I don't mind guns in games. I mean, I don't want them in my Zeldas or my Donkey Kongs, but guns can be fun in plenty of others: from Borderlands and BioShock to Bastion and Bulletstorm.


I understand what guns can do in games. I believe that they are great at connecting one player to another player or one player to a computer-controlled character. I appreciate how they let me have an impact on another player—or a character in the digital world—in the simplest my-pixels-negating-your-pixels kind of way. For better or worse, shooting a gun in a game is still the purest—and easiest—way to feel that a video game is interactive. The people who make games know this. They've known this since before Space Invaders. It is one of the reasons why shooting in games works so well.


There's something disappointing about guns in games. There's something disappointing about how the presence of guns often brings in an entourage of tiresome, dreary tropes: the badass hero, the glory of obliteration, the expression of excellence and power through the shooting of someone else.

Think about it.

Think about what having a gun in a game usually means.

Having a gun in a game seldom means that one shot gets fired. It means that thousands do. It means that, when we play in these gun-filled game worlds, we live in places where our heroes are merciless, where we/they aim for the head, where everyone we see is defined, at first glance as 1) a person to shoot or 2) a person to spare. There's a heat to these worlds and a hostility. These gun-filled game worlds feel cynical, angry and, worst, reduced. So little feels possible. When two people see each other in these worlds, most likely, one will shoot the other to death.


It's not always a problem to have a video game world where shooting is pretty much all that you do. It's often all that a game needs. It works for Halo. It works for the kind of adventures they make for Call of Duty. It works when the enemies are zombies or Nazis or other players with guns. It works for simple worlds where there is no complicated story to tell or anyone interesting to meet.

And in the more interesting game worlds? Maybe we can find an Ellie or an Alyx or an Elizabeth in one of these gun-filled game places. Maybe we can find a computer-controlled character who is there for us to talk to or hang out with, a character who is programmed to help generate feelings other than fear or anger or vengefulness or superiority or whatever it is you experience when you look back at a lawn you just mowed.
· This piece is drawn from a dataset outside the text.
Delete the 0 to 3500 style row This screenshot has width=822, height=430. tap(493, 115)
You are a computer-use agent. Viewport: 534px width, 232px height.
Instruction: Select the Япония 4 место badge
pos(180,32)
If we cock our head and think about how these gun-filled game worlds are made, we'll recognize how much harder it always seems to be for game makers to make that one character we can sort of talk to or emote with than it is to make all those characters we can just fill with lead. Guns and shooting... they're the easy path.

So, really, I get that games often need to have guns. Again: interactivity. But all that baggage they come with? All of that kill-or-be-killed hostility they bring to their gaming worlds? It feels so limiting.

Back on June 4, 2012, however, I experienced those four wonderful minutes. For four minutes I thought I was seeing a game world that would normally have guns in it but for some excellent reason didn't. Or maybe it did but it wasn't contaminated by them.

For four minutes I thought I was seeing a wonderful, gun-free expansion of ways to interact with people and things in a video game city. There were four minutes of so many possibilities. Maybe, just maybe, no guns were needed for this new game to seem appealing and for the game to be fun.


Let's go back to those four minutes and what everyone who was watching Ubisoft's E3 2012 press conference saw displayed on a massive screen.

At first, I didn't know what this new game was:

This wasn't a new Assassin's Creed or Far Cry. What could it be? Some Tom Clancy thing?

It probably wasn't a racing game. It didn't seem like a first-person shooter.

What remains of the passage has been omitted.